begin
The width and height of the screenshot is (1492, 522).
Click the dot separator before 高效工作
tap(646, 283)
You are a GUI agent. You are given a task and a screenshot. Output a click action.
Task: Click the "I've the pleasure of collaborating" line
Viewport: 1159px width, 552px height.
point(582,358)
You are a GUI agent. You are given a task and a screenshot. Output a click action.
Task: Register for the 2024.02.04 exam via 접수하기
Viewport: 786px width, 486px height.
end
▶ [What is required]
Copy out every line of the material that contains the word "height".

▶ [Solved problem]
The width and height of the screenshot is (1492, 522).
Viewport: 1159px width, 552px height.
Viewport: 786px width, 486px height.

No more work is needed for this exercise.